■ Text shown:
-- Opening Marker --
To complement the GCTA analyses, we also applied ABPA (approximate Bayesian polygenic analysis) 66 to the Sweden + PGC results. Compared to GCTA, ABPA yielded somewhat larger but generally congruent estimates of variance in liability to schizophrenia using HapMap3 data: 0.43 for population risk of 0.01 (95% credible interval 0.38-0.48) and 0.34 for population risk of 0.004 (95% credible interval 0.31-0.37).
The Bayesian framework used by ABPA also allows simultaneous estimation of the number of independent SNP loci that contribute to risk for schizophrenia. Here, we assume that the number of genome-wide significant SNP associations and the amount of variance they explain in the Sweden + PGC results reflect only partly the underlying genetic architecture of schizophrenia due to inadequate sample size. Using 1000 Genomes results for Sweden + PGC and assuming population risk of 0.01, we estimated that 8,300 independent SNPs contribute to the genetic basis of schizophrenia and that these SNPs account for 50% of the variance in liability to schizophrenia (95% credible intervals 6,300-10,200 for the number of SNPs and 0.45-0.54 for total variance explained). We stress that these estimates must be interpreted in the context of the assumptions of ABPA and the strengths and weaknesses of the input data. Additional analyses (not shown) indicate that most of the signal was derived from SNPs with allele frequencies > 0.1; low-frequency imputed SNPs were not generally inferred to be associated with schizophrenia. Figure 3 compares ABPA estimates of the genetic architecture of schizophrenia and four biomedical diseases. 66 There are similarities across the estimates for these complex traits as all are relatively highly polygenic, and common SNPs explain substantial proportions of variation. However, these results suggest that the genetic architecture of schizophrenia is left-shifted with greater numbers of SNPs with smaller effects.
We previously estimated the heritability of schizophrenia in Sweden to be 0.64 (95% CI 0.617-0.675) using a national pedigree sample of 9.0M individuals,5 and a Danish national pedigree study of 2.6M individuals reported a similar estimate (0.67, 95% CI 0.65-0.71). 5,67Using the 1000 Genomes data with population risk of 0.01, the variance in liability estimate from GCTA accounts for 52% of the heritability (0.33/0.64) and ABPA accounts for 78% of the heritability (0.50/0.64). Imprecision is inherent to these estimates and future work or the use of a twin meta-analytic estimate of the heritability of schizophrenia (0.81, 95% CI 0.73-0.90) 6 could revise these estimates downward. However, despite the use of different assumptions and methods, these estimates converge on a crucial qualitative implication: causal variants tagged by common SNPs make substantial contributions to the risk for schizophrenia.
-- Closing Marker --
■ Source material:
-- Opening Marker --
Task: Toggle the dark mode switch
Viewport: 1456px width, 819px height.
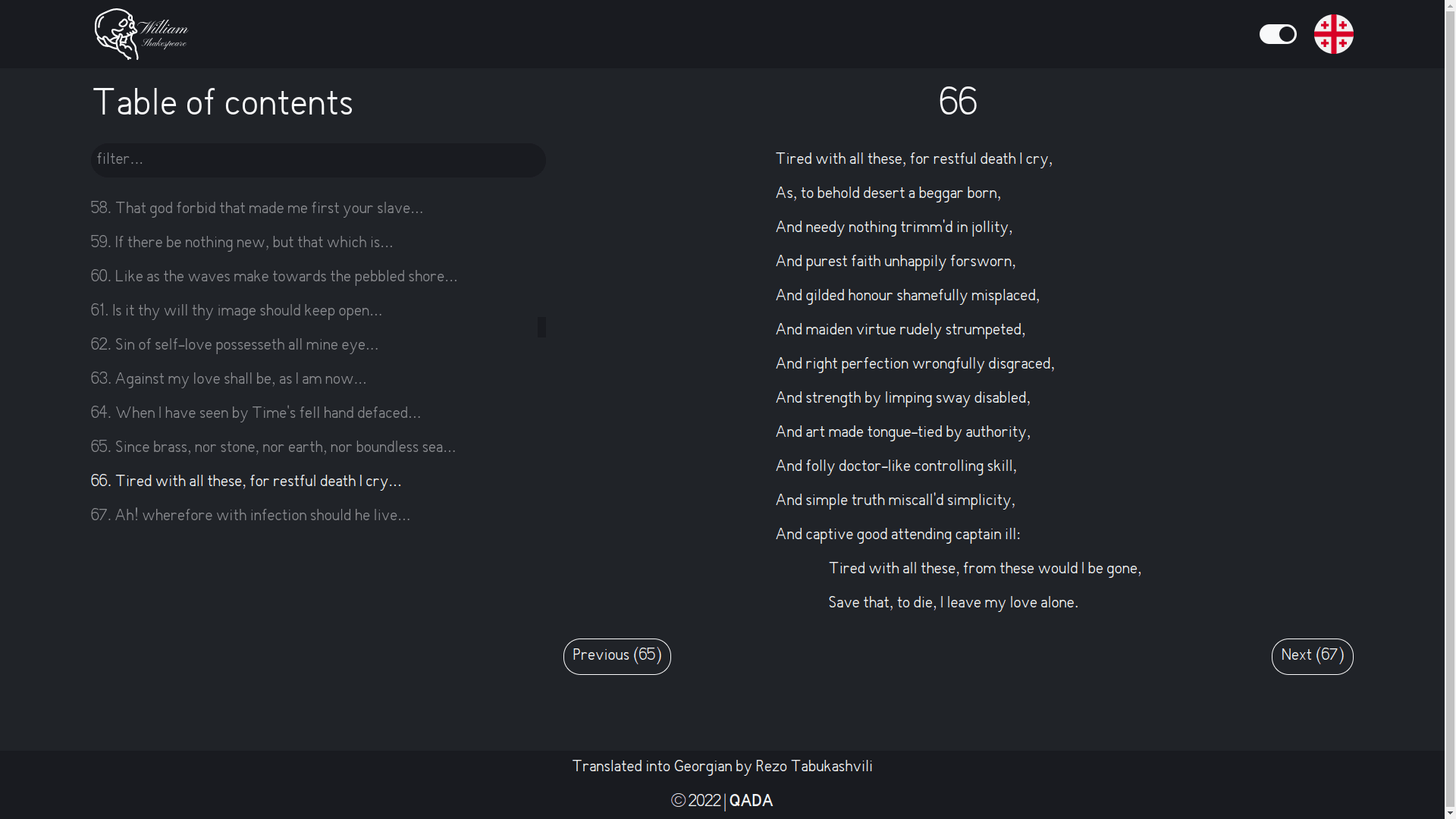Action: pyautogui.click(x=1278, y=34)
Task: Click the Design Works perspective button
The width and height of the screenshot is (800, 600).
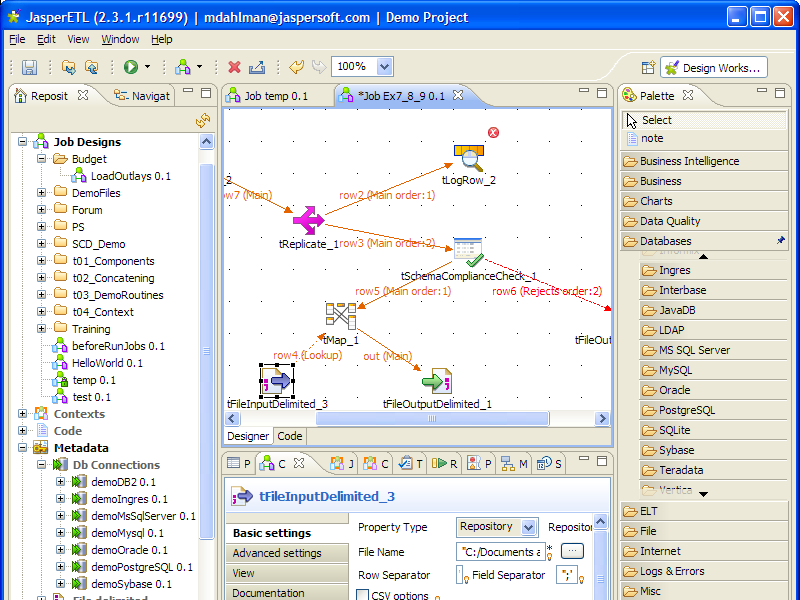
-- Closing Marker --
■ Problem statement:
Can you sum up the text on schizophrenia genetic architecture above in two sentences?

■ Written response:
ABPA, applied alongside GCTA to the Sweden + PGC results, gave somewhat larger but generally congruent estimates of variance in liability to schizophrenia, and with a population risk of 0.01 it estimated that 8,300 independent SNPs contribute to schizophrenia and account for 50% of the variance in liability. Against a Swedish pedigree heritability estimate of 0.64, GCTA accounts for 52% and ABPA for 78% of the heritability, and despite their different assumptions and methods, both converge on the finding that causal variants tagged by common SNPs contribute substantially to schizophrenia risk.